**Challenge A**: Reproduce the entries word for word, from the first line through the line containing "coordinates (521, 463).", with both ends included.

Industry Minister Tony Clement is urging summer swimmers to be careful after he dove into a churning river to help rescue a drowning woman.
Tony Clement
Minister of Industry Tony Clement is urging summer swimmers to be careful after he dove into a churning river to help rescue a drowning woman.

PORT SYDNEY, Ont. — Industry Minister Tony Clement is urging summer swimmers to be careful after he dove into a churning river to help rescue a drowning woman.

“It’s great that people enjoy our lakes and our rivers, we’re so blessed to have them, but people have to be careful,” he told the Canadian Press in an interview Sunday.

The Parry Sound-Muskoka MP was having dinner at his Port Sydney home, about 200 kilometres north of Toronto, on Saturday when he heard a frantic knocking at his door.

“We heard this banging,” he said.

“This young woman was hysterical, screaming that her friend was in the water and drowning.”

Clement said he rushed outdoors to the Muskoka river that runs by his house while his wife and father-in-law grabbed life-jackets.

Once he arrived at the shore, Clement knew he had to act fast. “I could see her head, and she wasn’t moving, so that really frightened me, and so I dove right into the water,” said Clement, who jumped in fully clothed in shorts and a T-shirt.

As he swam towards her, Clement said the river current made it hard for him to reach the woman, whose name was Jennifer.

“As I’m getting closer to her, I can feel myself tiring and I can feel undertows starting to push me under the water,” he said.

“The last thing you need is another person you’re trying to save.”

Clement then scrambled to get to the riverbank as Jennifer began to float on her back, allowing her to drift downstream where Clement’s wife and father-in-law were able jump in and pull her from the water.

Once on the shore, efforts were made to comfort the shaken woman who had started to sob.

“Me and a couple of other people just kept talking to her, putting her clothes around her,” Clement said. “We just wanted to keep her conscious and calm.”

Meanwhile, the MP said he noticed one of the woman’s friends was flat on his back on a nearby rock.

“He’d been in the water too. We were worried that he was going into shock, so I kind of rushed over to him,” said Clement, who got some warm clothes on the man and stayed with him until paramedics arrived.

“It was pretty intense.”

The MP, who now has a sore neck and back, said the experience saw his community come together in a time of need.

“It was a whole bunch of people doing the right thing.”

Clement is now urging people to be very careful in unfamiliar waters.

“We have many drownings every year throughout Canada,” he said. “Know the water you’re in. If you’re not a strong swimmer, swim close to the shore line, have life jackets available.”

There has been a nationwide spike in drownings this year. Just over 200 people have drowned across the country since January.

**Challenge B**: From the news report above, quote the passage that begins with the words "Once on the" and ends with the words "time of need.", reproducing it precisely.

**Data rows**:
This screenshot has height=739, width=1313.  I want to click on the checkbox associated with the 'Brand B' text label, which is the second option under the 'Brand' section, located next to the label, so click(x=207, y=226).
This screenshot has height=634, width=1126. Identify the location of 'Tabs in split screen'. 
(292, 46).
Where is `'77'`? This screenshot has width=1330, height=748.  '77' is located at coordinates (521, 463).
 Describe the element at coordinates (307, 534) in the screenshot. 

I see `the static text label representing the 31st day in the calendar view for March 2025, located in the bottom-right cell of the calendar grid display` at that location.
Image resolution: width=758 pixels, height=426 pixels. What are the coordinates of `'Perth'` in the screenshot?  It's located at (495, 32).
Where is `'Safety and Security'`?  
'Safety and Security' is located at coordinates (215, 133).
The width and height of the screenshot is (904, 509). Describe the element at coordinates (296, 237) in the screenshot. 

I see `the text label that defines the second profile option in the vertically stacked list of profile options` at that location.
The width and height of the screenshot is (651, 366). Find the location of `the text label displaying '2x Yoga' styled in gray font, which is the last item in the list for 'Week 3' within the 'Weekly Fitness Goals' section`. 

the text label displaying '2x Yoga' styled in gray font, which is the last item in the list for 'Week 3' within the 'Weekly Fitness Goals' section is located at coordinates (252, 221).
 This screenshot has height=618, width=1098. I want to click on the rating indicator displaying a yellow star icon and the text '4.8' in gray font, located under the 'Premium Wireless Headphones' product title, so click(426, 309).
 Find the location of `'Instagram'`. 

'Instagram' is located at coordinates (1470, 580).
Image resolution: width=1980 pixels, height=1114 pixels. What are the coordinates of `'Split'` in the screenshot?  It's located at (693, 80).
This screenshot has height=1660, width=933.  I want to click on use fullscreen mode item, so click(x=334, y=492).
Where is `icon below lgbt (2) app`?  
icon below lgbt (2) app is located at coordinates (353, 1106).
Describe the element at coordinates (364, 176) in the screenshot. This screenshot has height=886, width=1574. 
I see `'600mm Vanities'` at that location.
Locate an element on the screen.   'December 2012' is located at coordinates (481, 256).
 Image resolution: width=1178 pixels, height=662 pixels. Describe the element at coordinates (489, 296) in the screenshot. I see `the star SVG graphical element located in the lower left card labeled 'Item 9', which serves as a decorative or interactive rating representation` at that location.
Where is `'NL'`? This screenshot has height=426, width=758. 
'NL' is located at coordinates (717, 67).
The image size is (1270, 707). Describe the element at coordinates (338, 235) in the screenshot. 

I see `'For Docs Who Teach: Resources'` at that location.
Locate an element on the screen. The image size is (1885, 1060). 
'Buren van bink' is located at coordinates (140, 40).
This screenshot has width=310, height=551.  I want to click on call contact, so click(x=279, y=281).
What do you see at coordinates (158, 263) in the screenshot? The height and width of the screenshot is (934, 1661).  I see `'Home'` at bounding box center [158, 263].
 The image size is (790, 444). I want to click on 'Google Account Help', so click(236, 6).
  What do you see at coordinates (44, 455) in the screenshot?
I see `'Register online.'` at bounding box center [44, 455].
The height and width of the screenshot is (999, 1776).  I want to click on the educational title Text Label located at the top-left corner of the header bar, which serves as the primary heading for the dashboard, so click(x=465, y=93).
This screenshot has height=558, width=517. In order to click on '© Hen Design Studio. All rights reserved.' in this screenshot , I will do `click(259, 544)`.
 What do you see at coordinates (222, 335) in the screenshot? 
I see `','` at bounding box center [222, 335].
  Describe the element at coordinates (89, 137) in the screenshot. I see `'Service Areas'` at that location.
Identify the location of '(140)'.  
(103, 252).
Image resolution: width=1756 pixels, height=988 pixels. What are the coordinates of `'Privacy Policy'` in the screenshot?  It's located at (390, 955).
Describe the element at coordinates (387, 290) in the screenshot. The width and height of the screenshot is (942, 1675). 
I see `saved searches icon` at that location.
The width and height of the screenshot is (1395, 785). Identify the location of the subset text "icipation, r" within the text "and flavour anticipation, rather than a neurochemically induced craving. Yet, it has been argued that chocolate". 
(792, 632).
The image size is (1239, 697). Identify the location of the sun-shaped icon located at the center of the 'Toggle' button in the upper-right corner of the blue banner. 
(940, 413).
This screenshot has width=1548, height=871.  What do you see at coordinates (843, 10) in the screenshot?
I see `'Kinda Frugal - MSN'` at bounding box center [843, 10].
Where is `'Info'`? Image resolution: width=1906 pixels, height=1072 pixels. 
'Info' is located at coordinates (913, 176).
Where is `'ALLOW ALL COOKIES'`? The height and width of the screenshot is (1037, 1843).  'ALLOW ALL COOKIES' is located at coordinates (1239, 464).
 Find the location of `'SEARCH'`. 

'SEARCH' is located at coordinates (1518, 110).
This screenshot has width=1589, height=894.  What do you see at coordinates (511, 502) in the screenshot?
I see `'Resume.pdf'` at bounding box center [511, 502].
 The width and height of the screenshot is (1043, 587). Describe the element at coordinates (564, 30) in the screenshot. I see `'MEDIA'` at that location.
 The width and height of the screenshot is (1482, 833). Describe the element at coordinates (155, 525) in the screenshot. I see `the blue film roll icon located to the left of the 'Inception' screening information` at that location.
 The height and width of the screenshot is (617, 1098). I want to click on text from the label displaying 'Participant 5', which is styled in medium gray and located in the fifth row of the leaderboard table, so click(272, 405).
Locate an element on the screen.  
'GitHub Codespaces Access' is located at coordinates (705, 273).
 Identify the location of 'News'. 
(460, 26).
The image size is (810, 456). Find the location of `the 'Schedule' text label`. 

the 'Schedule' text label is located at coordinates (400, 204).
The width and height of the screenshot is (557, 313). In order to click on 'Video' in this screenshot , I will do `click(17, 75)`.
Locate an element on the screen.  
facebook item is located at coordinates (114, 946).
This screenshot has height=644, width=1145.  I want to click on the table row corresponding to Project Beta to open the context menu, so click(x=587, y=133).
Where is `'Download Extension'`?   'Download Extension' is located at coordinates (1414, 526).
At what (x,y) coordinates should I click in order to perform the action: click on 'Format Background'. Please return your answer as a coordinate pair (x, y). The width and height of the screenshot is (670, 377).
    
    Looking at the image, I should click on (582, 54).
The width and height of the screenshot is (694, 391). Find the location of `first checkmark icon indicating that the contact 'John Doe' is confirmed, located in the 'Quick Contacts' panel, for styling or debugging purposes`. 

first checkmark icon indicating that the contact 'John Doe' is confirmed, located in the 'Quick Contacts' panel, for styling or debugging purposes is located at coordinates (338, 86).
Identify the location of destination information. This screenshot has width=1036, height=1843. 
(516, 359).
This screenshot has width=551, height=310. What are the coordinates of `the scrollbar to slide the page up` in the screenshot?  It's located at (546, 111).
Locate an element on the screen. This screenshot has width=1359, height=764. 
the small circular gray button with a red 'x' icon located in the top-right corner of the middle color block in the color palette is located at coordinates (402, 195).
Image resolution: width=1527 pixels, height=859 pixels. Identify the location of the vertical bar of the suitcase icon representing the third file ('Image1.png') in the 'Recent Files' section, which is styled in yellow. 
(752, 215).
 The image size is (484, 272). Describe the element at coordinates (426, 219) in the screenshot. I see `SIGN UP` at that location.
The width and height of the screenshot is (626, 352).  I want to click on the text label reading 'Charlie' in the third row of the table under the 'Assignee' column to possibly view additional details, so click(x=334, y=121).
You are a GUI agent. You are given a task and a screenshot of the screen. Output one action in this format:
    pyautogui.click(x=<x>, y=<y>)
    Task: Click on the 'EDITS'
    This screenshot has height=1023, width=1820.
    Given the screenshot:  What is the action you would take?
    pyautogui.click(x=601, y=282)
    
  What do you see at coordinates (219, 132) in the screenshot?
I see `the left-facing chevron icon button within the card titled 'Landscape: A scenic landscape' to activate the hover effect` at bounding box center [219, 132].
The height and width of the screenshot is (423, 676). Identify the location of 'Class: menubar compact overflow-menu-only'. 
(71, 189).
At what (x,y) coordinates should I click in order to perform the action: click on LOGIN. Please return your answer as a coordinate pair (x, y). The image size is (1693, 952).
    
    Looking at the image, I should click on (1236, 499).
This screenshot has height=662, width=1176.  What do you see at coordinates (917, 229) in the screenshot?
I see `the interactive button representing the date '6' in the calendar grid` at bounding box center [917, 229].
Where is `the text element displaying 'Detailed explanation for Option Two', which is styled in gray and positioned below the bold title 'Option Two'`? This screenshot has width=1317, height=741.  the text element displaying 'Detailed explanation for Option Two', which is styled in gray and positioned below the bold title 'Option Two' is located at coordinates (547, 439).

**Final result A**:
This screenshot has height=739, width=1313.  I want to click on the checkbox associated with the 'Brand B' text label, which is the second option under the 'Brand' section, located next to the label, so click(x=207, y=226).
This screenshot has height=634, width=1126. Identify the location of 'Tabs in split screen'. 
(292, 46).
Where is `'77'`? This screenshot has width=1330, height=748.  '77' is located at coordinates (521, 463).

**Final result B**:
Once on the shore, efforts were made to comfort the shaken woman who had started to sob.

“Me and a couple of other people just kept talking to her, putting her clothes around her,” Clement said. “We just wanted to keep her conscious and calm.”

Meanwhile, the MP said he noticed one of the woman’s friends was flat on his back on a nearby rock.

“He’d been in the water too. We were worried that he was going into shock, so I kind of rushed over to him,” said Clement, who got some warm clothes on the man and stayed with him until paramedics arrived.

“It was pretty intense.”

The MP, who now has a sore neck and back, said the experience saw his community come together in a time of need.